Paula Margaret Tesoriero (born 29 August 1975 in Wellington) is a former New Zealand paralympics racing cyclist and senior public servant.

== Early life ==
Tesoriero was born with amniotic band syndrome, which caused mobility issues. She got her first bicycle when she was five and used it as a way to "keep up with everyone." Her left leg was amputated below the knee when she was thirteen. Tesoriero uses an artificial left leg and is missing an ankle on her right leg. When she competes, she uses a carbon limb on her left leg.
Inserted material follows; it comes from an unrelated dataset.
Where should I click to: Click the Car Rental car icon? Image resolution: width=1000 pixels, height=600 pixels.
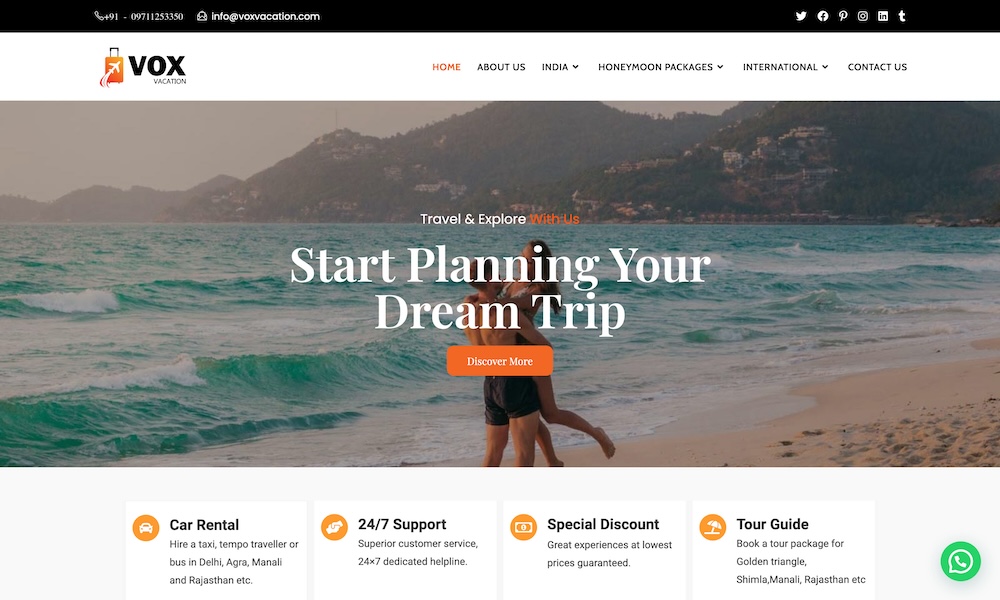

Tesoriero graduated from Victoria University of Wellington with a Bachelor of Arts in 1998, a Bachelor of Laws in 2000 and a Post Graduate Diploma in Public Management in 2009.

== Cycling career ==
Tesoriero is classified as a LC3 athlete. She competed for New Zealand in the 2008 Summer Paralympics. Her world record-breaking time in the women's 500m time trial secured New Zealand's first gold medal at that games, and she later went on to win bronze in both the individual pursuit, and the women's individual road time trial. She broke the world record earlier in the year and also won two silver medals at the 2006 UCI Track Cycling World Championships. Tesoriero also competed in the bicycle road race.

Tesoriero was made a Member of the New Zealand Order of Merit in the 2009 New Year Honours, for her services to cycling. She has been a member of the Sports Tribunal of New Zealand since 2015 and has also been on the boards of the New Zealand Artificial Limb Service, the Halberg Disability Sport Foundation and Paralympics NZ.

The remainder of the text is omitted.